Rambam, who makes no secret of his admiration for Netanyahu, had first met him in the mid-1980s when the prime minister was ambassador to the U.N.; Rambam was hired to provide security for him at Jewish events. To get to the bottom of the social security story, Rambam traced the real John J. Sullivan, Jr. to San Francisco, photographed him and his social security card, and thus claims to have spiked the talk of Netanyahu's supposed nefarious past.

"In the U.S., only the National Enquirer would print such allegations," Rambam says. "Can you imagine some serious paper suggesting Bill Clinton is a KGB agent?"

But Einat Berkovitz, who broke the Sullivan story in the weekly Kol Ha'ir and insists that the matter is far from resolved, notes that Sullivan turned out to be a federal agent and that no-one has yet explained how Netanyahu's name came to be linked with his, and says Rambam was investigating "on Netanyahu's behalf." Reporter Steve Leibowitz says it was he who hired Rambam for a story for Israel TV and The Jerusalem Post.

Following a philosophy of not benefiting financially from projects "for the good of the Jewish people," Rambam claims he worked for "less than expenses" on the Netanyahu and Nazi cases. His other work, though, is lucrative, commanding up to $200 an hour.

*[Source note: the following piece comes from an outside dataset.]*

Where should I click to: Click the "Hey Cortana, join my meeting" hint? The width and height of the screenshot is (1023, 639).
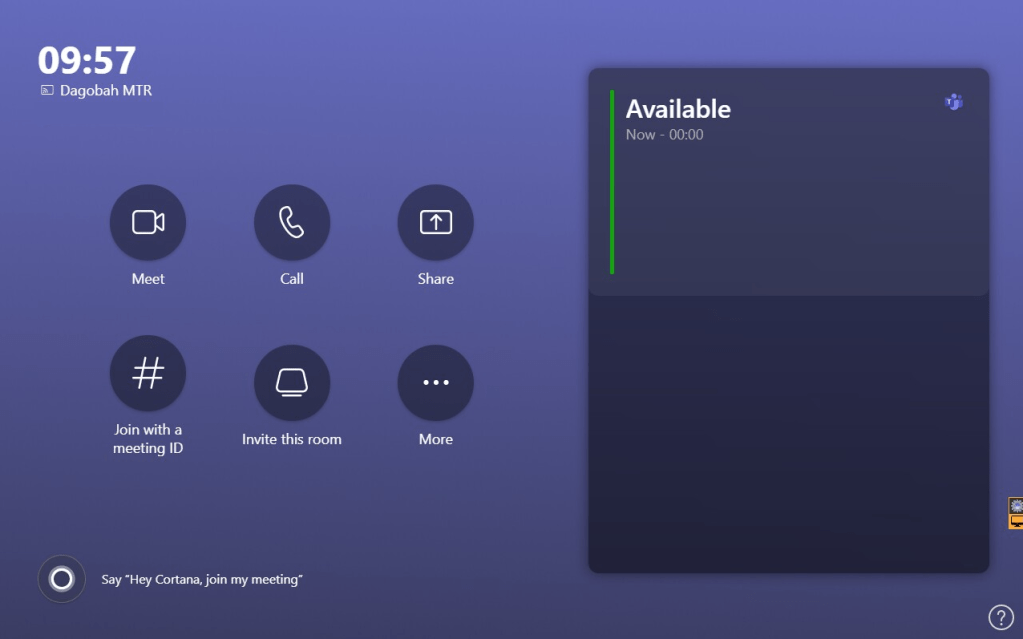(202, 580)
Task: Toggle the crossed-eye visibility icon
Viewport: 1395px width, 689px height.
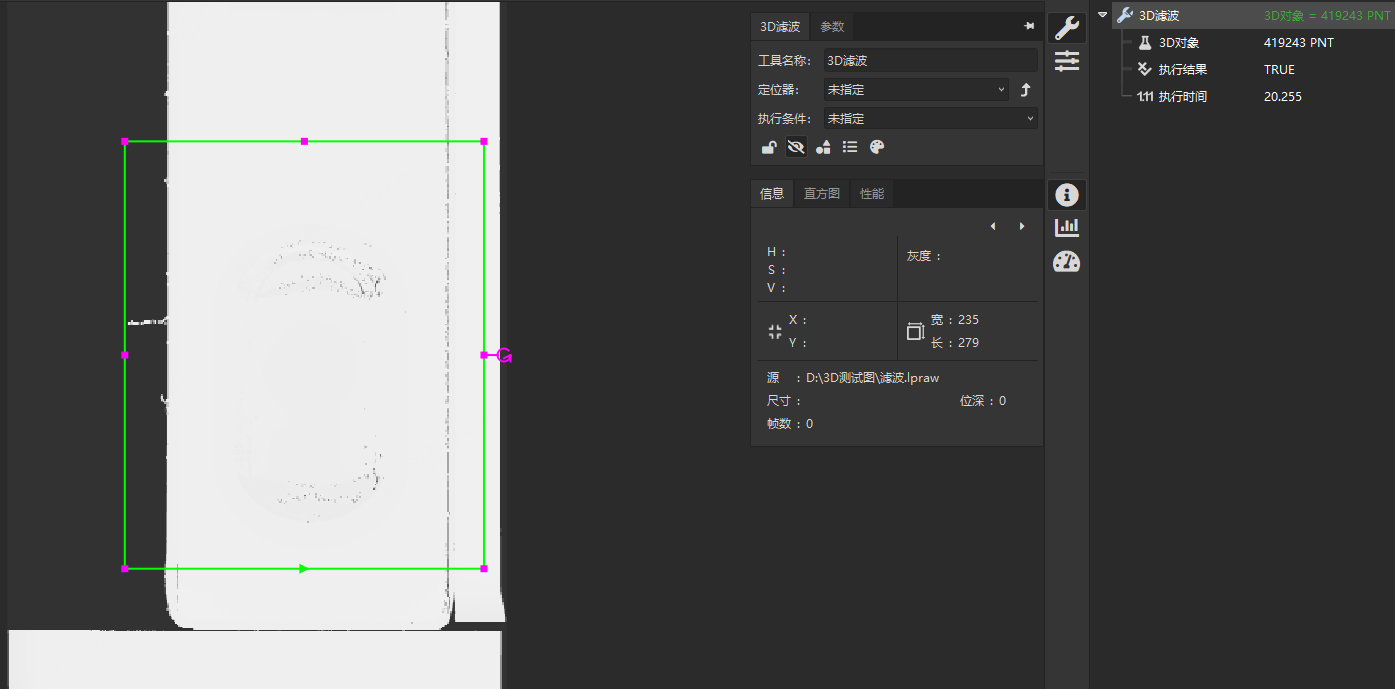Action: pos(796,147)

He is aware that his style and direct manner - one reporter wrote of his "toxic candor" - are not to everyone's liking. "I'm not exactly a shy, retiring fellow who keeps his political opinions to himself," he says wryly. "Certain people who disagree with my politics tend to personalize it. They try to make me look like someone who should not be listened to, in the hope of discrediting the information I bring forward."

Outspoken in advancing the findings of his investigations, Rambam is guarded about his own private matters - his background, his military training, even the reason why he calls his detective agency Pallorium. And, within the year he plans to bring that mix of in-your-face revelations and personal intrigue to Israel, to study and practice law, and tackle new adventures.

If so, he'll be providing new material for his friend Kinky Friedman, ex of the Texas Jewboys country-and-western band and now author of nine novels based in no small part on episodes from Rambam's career. In each book, an enigmatic, world-weary detective serves as a foil to the Kinky protagonist. His name: Steve Rambam.